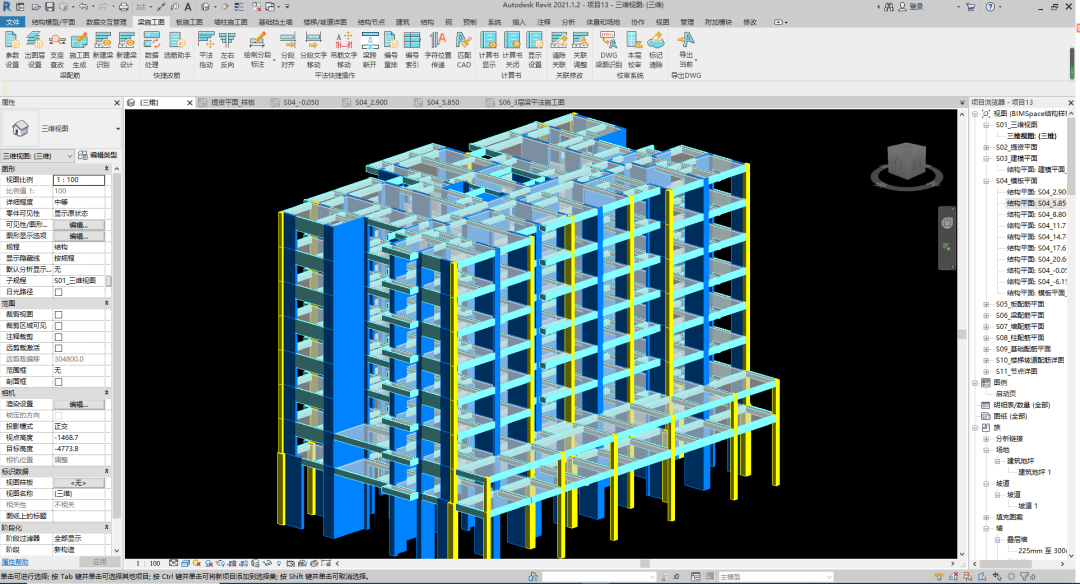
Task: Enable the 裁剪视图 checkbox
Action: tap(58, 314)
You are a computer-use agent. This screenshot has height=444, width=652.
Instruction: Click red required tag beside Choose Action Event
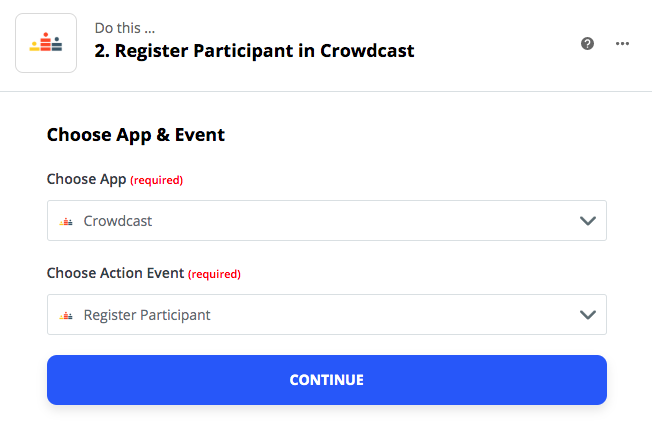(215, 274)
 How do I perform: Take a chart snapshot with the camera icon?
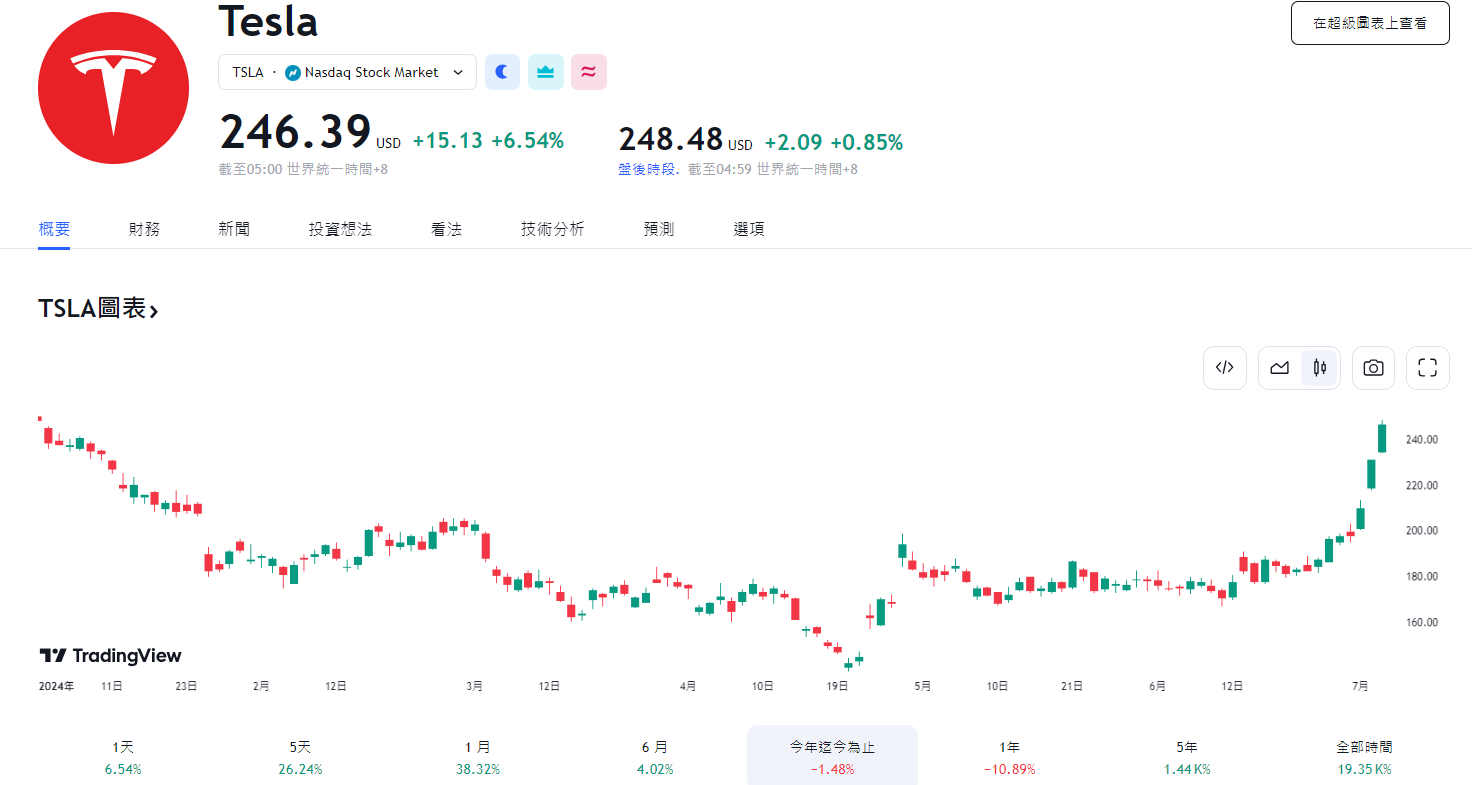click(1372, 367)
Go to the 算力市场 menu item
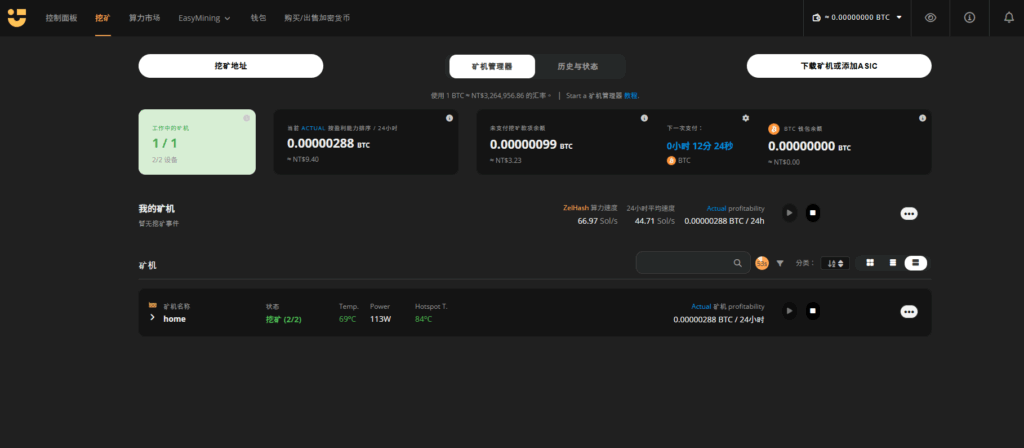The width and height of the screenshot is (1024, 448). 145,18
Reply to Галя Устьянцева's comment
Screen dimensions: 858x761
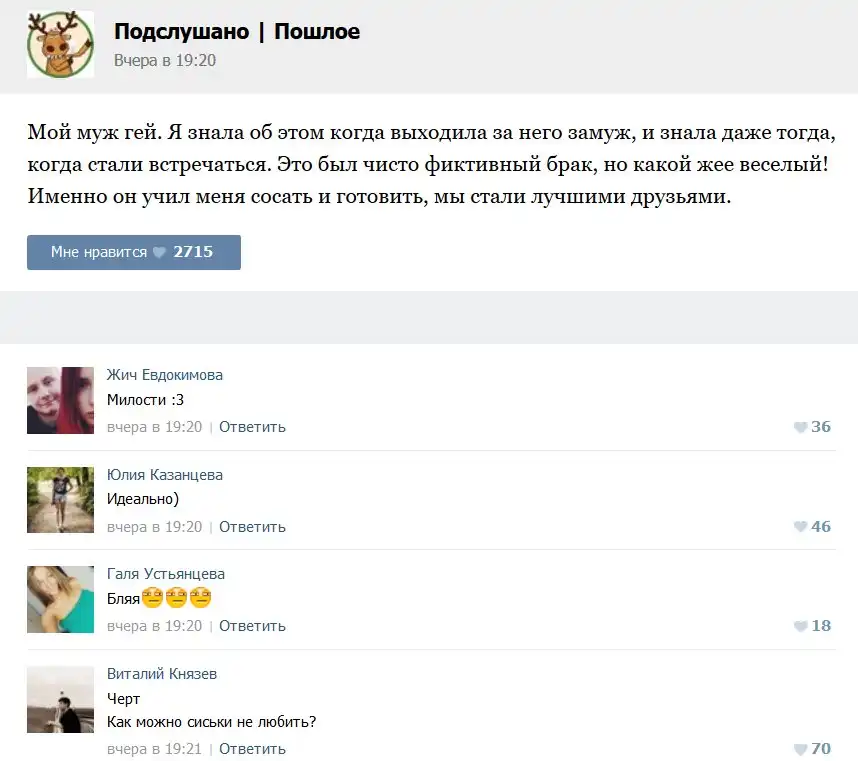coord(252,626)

═══

**Work to complete:** What is needed is an exact copy of the lines from the one containing "Reply to Галя Устьянцева's comment" through the last line of the records, with every picture left out.

**Response to this task:**
Reply to Галя Устьянцева's comment
Screen dimensions: 858x761
coord(252,626)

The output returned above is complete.